*Arbeitsauftrag 1*. Fassen Sie die Satire über den mündigen Patienten in zwei Sätzen zusammen.
*Arbeitsauftrag 2*. Übertragen Sie den Abschnitt der Satire über den mündigen Patienten zwischen „Dank Internet ist“ und „nicht beherrschbare Rhinorrhoe.“ einschließlich wortgetreu.
*Arbeitsauftrag 3*. Schreiben Sie die Satire über den mündigen Patienten im Anschluss an ihren letzten Satz weiter.

Satire

CW-Wert

25.07.2003

Wenn Ulla Schmidt und Horst Seehofer die Köpfe zusammenstecken, behalten sie hoffentlich eines im Blick: Der Patient 2003 ist mündig!

Früher ging der Erkrankte in die Praxis und sagte: "Ich habe einen Schnupfen." Der Arzt unterzog ihn daraufhin einer eingehenden Untersuchung inklusive Anamnese, Differentialdiagnostik und allerlei kaltem Gerät. Das Ergebnis lautete in der Regel: "Sie haben einen Schnupfen."

Dank Internet ist für den Arzt heute alles einfacher geworden. Der Patient kommt in die Praxis und beklagt eine Sinusitis, die im schlimmsten Fall auch eine persistierende Rhinitis sein könnte. Wegen der vermutlich geringen Spontanheilungsquote verlangt er ein nasales Steroid, einen Mastzellstabilisator oder ein Alpha-Sympathicomimetikum - schließlich droht im schlimmsten Fall eine nicht beherrschbare Rhinorrhoe.

*Die Daten*.
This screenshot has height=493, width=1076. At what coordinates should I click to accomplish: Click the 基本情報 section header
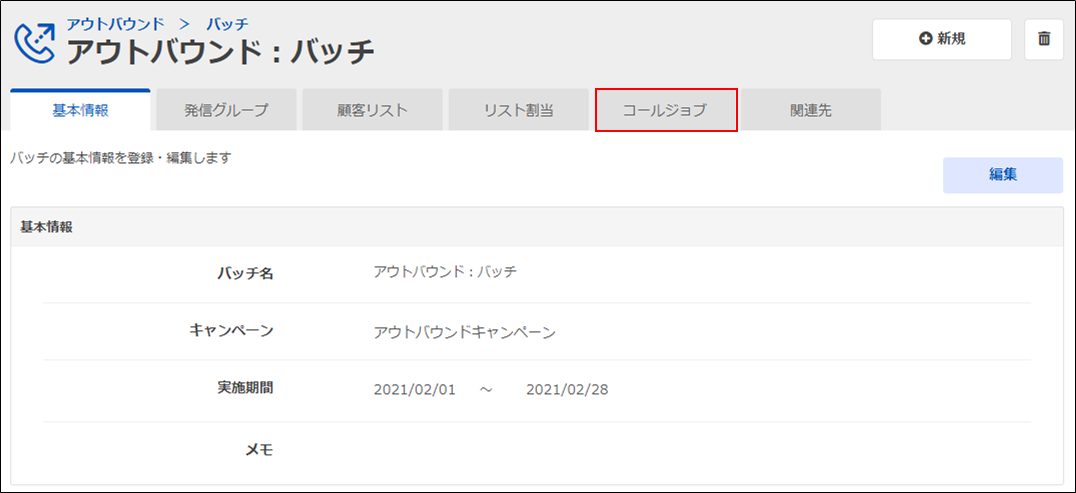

*Ergebnis 1*. Die Satire hält fest, dass der Patient 2003 mündig ist, und erinnert daran, wie früher ein Arzt nach eingehender Untersuchung einem Patienten mit Schnupfen bestätigte, dass er einen Schnupfen hat. Heute kommt der Patient dank Internet mit einer selbst gestellten Diagnose wie Sinusitis oder persistierender Rhinitis in die Praxis und verlangt gezielt Medikamente wie ein nasales Steroid, einen Mastzellstabilisator oder ein Alpha-Sympathicomimetikum.

*Ergebnis 2*.
Dank Internet ist für den Arzt heute alles einfacher geworden. Der Patient kommt in die Praxis und beklagt eine Sinusitis, die im schlimmsten Fall auch eine persistierende Rhinitis sein könnte. Wegen der vermutlich geringen Spontanheilungsquote verlangt er ein nasales Steroid, einen Mastzellstabilisator oder ein Alpha-Sympathicomimetikum - schließlich droht im schlimmsten Fall eine nicht beherrschbare Rhinorrhoe.

*Ergebnis 3*.
Eine Gesundheitsreform sollte da-rauf reagieren, dass ein hoher Prozentsatz der Patienten nicht nur die Diagnose beherrscht, sondern auch Vorschläge für die Therapie unterbreiten kann. Damit schmilzt der Behandlungszeitraum, die Mediziner können erheblich mehr Patienten durch ihre Praxen schleusen, und die Honorare sollten deutlich sinken.

Übrigens ergeben sich auch für den Patienten Vorteile. Musste er früher gegenüber seinem Arzt - oder, schlimmer noch, der Sprechstundenhilfe - mit geröteten Wangen ein Hämorrhoiden-Bekenntnis ablegen, kann er nun über eine Entzündung der ateriovenösen Blutgefäßpolster unter der Enddarmschleimhaut dozieren. "Empfehlen Sie eine Hamamelis-Salbe, Verödung oder eine Gummibandligatur?" Wer so fragt, wird als kundiger Patient wahrgenommen, und nicht als dreister Kassenquerulant.